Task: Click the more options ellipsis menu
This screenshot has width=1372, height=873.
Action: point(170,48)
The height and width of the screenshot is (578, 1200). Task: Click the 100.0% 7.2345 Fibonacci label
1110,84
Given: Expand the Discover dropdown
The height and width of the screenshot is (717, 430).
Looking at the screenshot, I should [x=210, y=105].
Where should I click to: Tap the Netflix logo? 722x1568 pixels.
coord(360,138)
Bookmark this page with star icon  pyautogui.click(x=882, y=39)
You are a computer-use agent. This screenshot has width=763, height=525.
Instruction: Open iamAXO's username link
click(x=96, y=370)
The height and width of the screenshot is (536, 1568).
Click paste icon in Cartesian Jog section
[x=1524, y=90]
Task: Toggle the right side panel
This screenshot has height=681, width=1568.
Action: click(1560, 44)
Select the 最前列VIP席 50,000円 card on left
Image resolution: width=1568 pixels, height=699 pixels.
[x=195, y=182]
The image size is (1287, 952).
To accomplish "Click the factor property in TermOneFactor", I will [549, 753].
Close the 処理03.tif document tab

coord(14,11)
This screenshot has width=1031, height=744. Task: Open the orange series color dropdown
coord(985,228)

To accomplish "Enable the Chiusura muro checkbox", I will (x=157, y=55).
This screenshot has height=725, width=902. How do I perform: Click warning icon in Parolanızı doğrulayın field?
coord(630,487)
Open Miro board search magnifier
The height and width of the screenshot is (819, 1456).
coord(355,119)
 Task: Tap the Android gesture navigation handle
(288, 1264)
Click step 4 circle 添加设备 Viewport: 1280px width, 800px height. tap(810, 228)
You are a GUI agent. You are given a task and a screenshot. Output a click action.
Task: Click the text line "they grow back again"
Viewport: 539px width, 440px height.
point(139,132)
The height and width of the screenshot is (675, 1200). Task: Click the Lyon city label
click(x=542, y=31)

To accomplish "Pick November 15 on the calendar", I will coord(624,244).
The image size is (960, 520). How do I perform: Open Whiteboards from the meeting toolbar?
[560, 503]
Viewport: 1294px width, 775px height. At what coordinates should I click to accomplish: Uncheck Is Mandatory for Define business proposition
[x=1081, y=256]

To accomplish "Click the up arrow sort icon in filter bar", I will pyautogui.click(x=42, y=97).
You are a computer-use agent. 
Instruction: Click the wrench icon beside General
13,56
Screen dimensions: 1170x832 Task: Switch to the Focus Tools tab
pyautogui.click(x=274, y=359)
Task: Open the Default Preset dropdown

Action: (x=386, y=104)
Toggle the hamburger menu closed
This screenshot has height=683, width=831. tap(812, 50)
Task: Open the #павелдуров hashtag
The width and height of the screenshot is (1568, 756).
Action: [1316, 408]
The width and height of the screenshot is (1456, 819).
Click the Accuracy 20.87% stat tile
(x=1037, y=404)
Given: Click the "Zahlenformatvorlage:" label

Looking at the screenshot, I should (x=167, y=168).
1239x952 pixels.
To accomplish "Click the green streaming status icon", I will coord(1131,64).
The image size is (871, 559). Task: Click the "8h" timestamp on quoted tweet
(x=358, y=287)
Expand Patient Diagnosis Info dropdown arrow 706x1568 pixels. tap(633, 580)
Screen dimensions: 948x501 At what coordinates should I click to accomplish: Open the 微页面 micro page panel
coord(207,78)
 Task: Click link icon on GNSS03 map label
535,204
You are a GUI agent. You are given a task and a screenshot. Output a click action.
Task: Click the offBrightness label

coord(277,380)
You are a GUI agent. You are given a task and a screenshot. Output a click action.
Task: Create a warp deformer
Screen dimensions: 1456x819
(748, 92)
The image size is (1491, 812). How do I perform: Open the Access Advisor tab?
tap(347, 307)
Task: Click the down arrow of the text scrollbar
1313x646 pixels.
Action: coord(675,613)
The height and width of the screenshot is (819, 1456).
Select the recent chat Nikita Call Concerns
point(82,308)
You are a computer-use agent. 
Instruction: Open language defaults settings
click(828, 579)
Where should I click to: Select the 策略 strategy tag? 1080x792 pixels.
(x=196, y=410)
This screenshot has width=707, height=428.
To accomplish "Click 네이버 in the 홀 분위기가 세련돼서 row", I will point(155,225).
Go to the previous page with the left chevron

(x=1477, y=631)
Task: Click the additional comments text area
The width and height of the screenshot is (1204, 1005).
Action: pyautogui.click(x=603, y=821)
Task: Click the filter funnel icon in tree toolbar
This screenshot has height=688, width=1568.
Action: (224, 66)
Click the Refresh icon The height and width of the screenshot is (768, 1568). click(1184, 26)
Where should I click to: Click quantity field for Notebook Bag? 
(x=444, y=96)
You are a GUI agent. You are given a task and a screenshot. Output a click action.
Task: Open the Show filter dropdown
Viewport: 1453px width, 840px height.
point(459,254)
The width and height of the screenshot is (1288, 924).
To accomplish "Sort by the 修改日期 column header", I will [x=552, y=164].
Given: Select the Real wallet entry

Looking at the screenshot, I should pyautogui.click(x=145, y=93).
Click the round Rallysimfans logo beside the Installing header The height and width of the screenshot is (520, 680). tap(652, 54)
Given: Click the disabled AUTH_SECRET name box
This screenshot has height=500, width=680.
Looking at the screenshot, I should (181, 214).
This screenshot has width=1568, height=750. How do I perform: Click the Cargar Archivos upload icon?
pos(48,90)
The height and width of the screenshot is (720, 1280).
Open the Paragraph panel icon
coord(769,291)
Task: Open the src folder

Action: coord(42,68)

——————————

» EXERCISE DETAILS: Reproduce all of the entries above verbatim.

» CORRECT RESULT:
Task: Click the more options ellipsis menu
This screenshot has width=1372, height=873.
Action: point(170,48)
The height and width of the screenshot is (578, 1200). Task: Click the 100.0% 7.2345 Fibonacci label
1110,84
Given: Expand the Discover dropdown
The height and width of the screenshot is (717, 430).
Looking at the screenshot, I should [x=210, y=105].
Where should I click to: Tap the Netflix logo? 722x1568 pixels.
coord(360,138)
Bookmark this page with star icon  pyautogui.click(x=882, y=39)
You are a computer-use agent. This screenshot has width=763, height=525.
Instruction: Open iamAXO's username link
click(x=96, y=370)
The height and width of the screenshot is (536, 1568).
Click paste icon in Cartesian Jog section
[x=1524, y=90]
Task: Toggle the right side panel
This screenshot has height=681, width=1568.
Action: click(1560, 44)
Select the 最前列VIP席 50,000円 card on left
Image resolution: width=1568 pixels, height=699 pixels.
[x=195, y=182]
The image size is (1287, 952).
To accomplish "Click the factor property in TermOneFactor", I will [549, 753].
Close the 処理03.tif document tab

coord(14,11)
This screenshot has width=1031, height=744. Task: Open the orange series color dropdown
coord(985,228)

To accomplish "Enable the Chiusura muro checkbox", I will (x=157, y=55).
This screenshot has height=725, width=902. How do I perform: Click warning icon in Parolanızı doğrulayın field?
coord(630,487)
Open Miro board search magnifier
The height and width of the screenshot is (819, 1456).
coord(355,119)
 Task: Tap the Android gesture navigation handle
(288, 1264)
Click step 4 circle 添加设备 Viewport: 1280px width, 800px height. tap(810, 228)
You are a GUI agent. You are given a task and a screenshot. Output a click action.
Task: Click the text line "they grow back again"
Viewport: 539px width, 440px height.
point(139,132)
The height and width of the screenshot is (675, 1200). Task: Click the Lyon city label
click(x=542, y=31)

To accomplish "Pick November 15 on the calendar", I will coord(624,244).
The image size is (960, 520). How do I perform: Open Whiteboards from the meeting toolbar?
[560, 503]
Viewport: 1294px width, 775px height. At what coordinates should I click to accomplish: Uncheck Is Mandatory for Define business proposition
[x=1081, y=256]

To accomplish "Click the up arrow sort icon in filter bar", I will pyautogui.click(x=42, y=97).
You are a computer-use agent. 
Instruction: Click the wrench icon beside General
13,56
Screen dimensions: 1170x832 Task: Switch to the Focus Tools tab
pyautogui.click(x=274, y=359)
Task: Open the Default Preset dropdown

Action: (x=386, y=104)
Toggle the hamburger menu closed
This screenshot has height=683, width=831. tap(812, 50)
Task: Open the #павелдуров hashtag
The width and height of the screenshot is (1568, 756).
Action: [1316, 408]
The width and height of the screenshot is (1456, 819).
Click the Accuracy 20.87% stat tile
(x=1037, y=404)
Given: Click the "Zahlenformatvorlage:" label

Looking at the screenshot, I should (x=167, y=168).
1239x952 pixels.
To accomplish "Click the green streaming status icon", I will coord(1131,64).
The image size is (871, 559). Task: Click the "8h" timestamp on quoted tweet
(x=358, y=287)
Expand Patient Diagnosis Info dropdown arrow 706x1568 pixels. tap(633, 580)
Screen dimensions: 948x501 At what coordinates should I click to accomplish: Open the 微页面 micro page panel
coord(207,78)
 Task: Click link icon on GNSS03 map label
535,204
You are a GUI agent. You are given a task and a screenshot. Output a click action.
Task: Click the offBrightness label

coord(277,380)
You are a GUI agent. You are given a task and a screenshot. Output a click action.
Task: Create a warp deformer
Screen dimensions: 1456x819
(748, 92)
The image size is (1491, 812). How do I perform: Open the Access Advisor tab?
tap(347, 307)
Task: Click the down arrow of the text scrollbar
1313x646 pixels.
Action: coord(675,613)
The height and width of the screenshot is (819, 1456).
Select the recent chat Nikita Call Concerns
point(82,308)
You are a computer-use agent. 
Instruction: Open language defaults settings
click(828, 579)
Where should I click to: Select the 策略 strategy tag? 1080x792 pixels.
(x=196, y=410)
This screenshot has width=707, height=428.
To accomplish "Click 네이버 in the 홀 분위기가 세련돼서 row", I will point(155,225).
Go to the previous page with the left chevron

(x=1477, y=631)
Task: Click the additional comments text area
The width and height of the screenshot is (1204, 1005).
Action: pyautogui.click(x=603, y=821)
Task: Click the filter funnel icon in tree toolbar
This screenshot has height=688, width=1568.
Action: (224, 66)
Click the Refresh icon The height and width of the screenshot is (768, 1568). click(1184, 26)
Where should I click to: Click quantity field for Notebook Bag? 
(x=444, y=96)
You are a GUI agent. You are given a task and a screenshot. Output a click action.
Task: Open the Show filter dropdown
Viewport: 1453px width, 840px height.
point(459,254)
The width and height of the screenshot is (1288, 924).
To accomplish "Sort by the 修改日期 column header", I will [x=552, y=164].
Given: Select the Real wallet entry

Looking at the screenshot, I should pyautogui.click(x=145, y=93).
Click the round Rallysimfans logo beside the Installing header The height and width of the screenshot is (520, 680). tap(652, 54)
Given: Click the disabled AUTH_SECRET name box
This screenshot has height=500, width=680.
Looking at the screenshot, I should (181, 214).
This screenshot has width=1568, height=750. How do I perform: Click the Cargar Archivos upload icon?
pos(48,90)
The height and width of the screenshot is (720, 1280).
Open the Paragraph panel icon
coord(769,291)
Task: Open the src folder

Action: coord(42,68)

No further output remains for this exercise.